◆ **Exercise**:
Count the lines below that contain the string "note", and reply with that number alone.
::::
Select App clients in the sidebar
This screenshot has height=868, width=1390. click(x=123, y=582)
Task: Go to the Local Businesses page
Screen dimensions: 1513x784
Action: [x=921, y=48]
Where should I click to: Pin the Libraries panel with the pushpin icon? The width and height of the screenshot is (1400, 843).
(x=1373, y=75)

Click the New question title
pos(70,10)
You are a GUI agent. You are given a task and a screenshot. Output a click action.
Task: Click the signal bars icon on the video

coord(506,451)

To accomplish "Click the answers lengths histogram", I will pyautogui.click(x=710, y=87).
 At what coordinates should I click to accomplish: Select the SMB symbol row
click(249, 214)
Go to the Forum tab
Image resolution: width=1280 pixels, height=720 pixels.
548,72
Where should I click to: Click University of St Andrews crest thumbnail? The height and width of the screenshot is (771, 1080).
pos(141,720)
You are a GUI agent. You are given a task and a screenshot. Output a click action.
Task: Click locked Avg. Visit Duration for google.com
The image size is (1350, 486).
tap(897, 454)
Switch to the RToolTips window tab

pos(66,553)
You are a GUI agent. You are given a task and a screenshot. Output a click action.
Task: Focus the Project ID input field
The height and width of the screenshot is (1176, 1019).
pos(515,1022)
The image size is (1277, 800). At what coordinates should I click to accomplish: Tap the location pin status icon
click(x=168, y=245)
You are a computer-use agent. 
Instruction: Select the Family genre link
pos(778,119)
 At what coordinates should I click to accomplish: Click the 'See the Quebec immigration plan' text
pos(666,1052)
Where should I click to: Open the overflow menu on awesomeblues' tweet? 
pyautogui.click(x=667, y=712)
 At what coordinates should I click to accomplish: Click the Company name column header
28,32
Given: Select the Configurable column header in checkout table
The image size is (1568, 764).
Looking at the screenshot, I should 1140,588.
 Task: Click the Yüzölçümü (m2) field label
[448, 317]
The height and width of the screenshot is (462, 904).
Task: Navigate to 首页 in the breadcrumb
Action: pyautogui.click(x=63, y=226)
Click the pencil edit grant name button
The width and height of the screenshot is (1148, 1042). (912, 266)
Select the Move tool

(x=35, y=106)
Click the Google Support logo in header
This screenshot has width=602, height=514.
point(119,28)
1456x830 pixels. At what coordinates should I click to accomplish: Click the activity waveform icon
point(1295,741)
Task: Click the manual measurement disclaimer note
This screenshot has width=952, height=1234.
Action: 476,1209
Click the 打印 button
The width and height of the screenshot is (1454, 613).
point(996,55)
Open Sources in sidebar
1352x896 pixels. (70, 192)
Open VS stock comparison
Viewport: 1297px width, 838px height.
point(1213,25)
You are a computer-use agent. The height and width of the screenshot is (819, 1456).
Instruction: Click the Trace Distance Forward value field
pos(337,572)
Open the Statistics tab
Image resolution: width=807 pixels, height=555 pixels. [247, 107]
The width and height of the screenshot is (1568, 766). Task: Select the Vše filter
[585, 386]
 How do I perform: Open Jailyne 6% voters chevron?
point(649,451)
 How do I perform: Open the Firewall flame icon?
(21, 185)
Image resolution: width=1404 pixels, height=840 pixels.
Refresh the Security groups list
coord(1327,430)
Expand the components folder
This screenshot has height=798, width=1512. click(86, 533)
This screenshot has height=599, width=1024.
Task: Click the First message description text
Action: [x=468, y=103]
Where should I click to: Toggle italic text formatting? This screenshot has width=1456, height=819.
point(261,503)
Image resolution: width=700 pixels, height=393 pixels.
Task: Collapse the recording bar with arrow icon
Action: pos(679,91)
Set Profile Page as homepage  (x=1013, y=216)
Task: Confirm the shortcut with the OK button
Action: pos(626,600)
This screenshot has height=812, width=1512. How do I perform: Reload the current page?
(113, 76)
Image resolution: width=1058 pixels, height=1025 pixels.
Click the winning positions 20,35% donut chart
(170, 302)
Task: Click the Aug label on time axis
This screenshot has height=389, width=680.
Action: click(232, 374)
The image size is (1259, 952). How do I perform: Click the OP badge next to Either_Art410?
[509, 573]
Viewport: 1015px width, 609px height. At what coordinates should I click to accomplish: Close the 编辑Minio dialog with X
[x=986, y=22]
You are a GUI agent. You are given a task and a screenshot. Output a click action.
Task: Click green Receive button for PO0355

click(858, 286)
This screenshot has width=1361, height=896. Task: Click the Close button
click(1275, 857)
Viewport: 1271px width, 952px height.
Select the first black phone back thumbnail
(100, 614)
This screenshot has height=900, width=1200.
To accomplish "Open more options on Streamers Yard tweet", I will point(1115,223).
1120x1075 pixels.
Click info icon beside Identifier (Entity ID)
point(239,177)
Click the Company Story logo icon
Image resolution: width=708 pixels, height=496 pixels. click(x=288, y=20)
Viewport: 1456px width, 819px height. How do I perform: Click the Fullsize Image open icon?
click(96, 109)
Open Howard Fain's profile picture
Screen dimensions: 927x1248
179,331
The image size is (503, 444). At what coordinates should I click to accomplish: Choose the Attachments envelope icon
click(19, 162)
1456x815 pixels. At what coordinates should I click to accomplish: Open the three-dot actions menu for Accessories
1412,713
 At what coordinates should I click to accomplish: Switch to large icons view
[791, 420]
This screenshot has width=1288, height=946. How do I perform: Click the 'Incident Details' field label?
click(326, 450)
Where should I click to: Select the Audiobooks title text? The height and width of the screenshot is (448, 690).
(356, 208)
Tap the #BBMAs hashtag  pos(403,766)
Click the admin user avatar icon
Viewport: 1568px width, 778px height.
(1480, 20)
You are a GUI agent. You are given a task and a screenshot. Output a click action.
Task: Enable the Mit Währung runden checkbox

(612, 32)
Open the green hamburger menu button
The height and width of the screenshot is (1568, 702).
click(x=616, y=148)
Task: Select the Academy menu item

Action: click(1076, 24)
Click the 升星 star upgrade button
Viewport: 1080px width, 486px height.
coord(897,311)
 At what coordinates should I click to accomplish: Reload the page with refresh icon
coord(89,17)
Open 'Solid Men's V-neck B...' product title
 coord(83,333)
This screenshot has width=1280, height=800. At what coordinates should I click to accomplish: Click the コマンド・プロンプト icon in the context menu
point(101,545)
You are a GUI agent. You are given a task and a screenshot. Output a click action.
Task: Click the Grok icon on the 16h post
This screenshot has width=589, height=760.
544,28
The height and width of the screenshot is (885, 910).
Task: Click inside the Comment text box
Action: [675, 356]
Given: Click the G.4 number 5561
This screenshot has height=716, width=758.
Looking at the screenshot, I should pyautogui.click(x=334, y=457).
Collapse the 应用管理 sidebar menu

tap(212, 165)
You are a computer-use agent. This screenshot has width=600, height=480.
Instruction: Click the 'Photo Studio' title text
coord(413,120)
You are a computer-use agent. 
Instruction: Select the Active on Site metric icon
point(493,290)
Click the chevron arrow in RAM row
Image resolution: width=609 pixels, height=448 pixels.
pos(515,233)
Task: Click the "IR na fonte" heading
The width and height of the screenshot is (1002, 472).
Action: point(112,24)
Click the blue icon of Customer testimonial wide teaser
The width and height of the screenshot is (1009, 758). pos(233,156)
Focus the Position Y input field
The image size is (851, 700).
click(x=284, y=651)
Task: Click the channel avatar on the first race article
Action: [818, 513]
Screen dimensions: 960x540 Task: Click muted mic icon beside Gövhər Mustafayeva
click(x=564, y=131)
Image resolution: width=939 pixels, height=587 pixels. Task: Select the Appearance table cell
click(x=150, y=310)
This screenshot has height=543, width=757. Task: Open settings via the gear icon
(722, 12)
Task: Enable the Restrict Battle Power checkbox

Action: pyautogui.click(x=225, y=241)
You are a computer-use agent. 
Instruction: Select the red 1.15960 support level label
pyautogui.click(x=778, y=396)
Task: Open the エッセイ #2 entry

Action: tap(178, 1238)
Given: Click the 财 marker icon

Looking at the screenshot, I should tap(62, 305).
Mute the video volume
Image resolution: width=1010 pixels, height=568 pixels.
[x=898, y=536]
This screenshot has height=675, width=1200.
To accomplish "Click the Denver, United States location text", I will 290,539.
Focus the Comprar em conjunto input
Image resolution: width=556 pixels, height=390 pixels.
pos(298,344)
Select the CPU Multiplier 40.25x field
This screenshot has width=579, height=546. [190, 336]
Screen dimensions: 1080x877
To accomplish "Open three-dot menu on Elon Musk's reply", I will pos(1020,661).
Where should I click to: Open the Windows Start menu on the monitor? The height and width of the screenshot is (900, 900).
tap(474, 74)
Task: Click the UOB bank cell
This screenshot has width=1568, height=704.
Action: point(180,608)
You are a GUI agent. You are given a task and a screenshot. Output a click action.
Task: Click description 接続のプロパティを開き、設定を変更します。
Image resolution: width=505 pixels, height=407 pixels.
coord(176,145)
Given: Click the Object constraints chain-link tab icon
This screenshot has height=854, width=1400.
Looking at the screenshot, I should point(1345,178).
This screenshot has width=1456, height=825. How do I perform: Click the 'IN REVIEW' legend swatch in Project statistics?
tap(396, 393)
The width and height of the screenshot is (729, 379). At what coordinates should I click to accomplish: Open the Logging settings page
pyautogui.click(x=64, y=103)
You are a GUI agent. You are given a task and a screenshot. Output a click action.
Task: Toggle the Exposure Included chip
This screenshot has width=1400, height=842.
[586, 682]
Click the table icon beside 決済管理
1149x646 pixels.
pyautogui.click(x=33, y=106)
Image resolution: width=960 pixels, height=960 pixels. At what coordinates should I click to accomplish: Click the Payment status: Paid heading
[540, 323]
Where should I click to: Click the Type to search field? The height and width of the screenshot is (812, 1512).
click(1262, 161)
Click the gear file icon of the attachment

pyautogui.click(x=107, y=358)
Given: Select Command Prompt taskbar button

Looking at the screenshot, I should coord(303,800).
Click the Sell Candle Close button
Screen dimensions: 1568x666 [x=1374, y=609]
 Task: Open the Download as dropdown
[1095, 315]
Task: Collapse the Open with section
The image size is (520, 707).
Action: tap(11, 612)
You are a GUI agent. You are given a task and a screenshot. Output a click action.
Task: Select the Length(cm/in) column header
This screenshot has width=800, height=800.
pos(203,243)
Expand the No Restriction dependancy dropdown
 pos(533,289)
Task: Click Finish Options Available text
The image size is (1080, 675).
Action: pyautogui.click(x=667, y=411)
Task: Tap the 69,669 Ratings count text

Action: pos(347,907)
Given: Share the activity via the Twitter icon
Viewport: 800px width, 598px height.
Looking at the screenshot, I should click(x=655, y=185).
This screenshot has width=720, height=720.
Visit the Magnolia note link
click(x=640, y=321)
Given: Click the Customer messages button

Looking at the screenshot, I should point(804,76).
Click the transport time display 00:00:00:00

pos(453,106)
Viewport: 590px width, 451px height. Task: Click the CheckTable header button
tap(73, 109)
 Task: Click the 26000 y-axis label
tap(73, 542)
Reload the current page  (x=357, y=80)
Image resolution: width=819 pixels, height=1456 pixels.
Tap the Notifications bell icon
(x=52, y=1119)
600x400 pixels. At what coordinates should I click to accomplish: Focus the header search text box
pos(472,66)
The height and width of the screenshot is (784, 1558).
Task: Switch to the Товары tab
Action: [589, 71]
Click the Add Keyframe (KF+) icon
::::
◆ **Solution to this exercise**:
2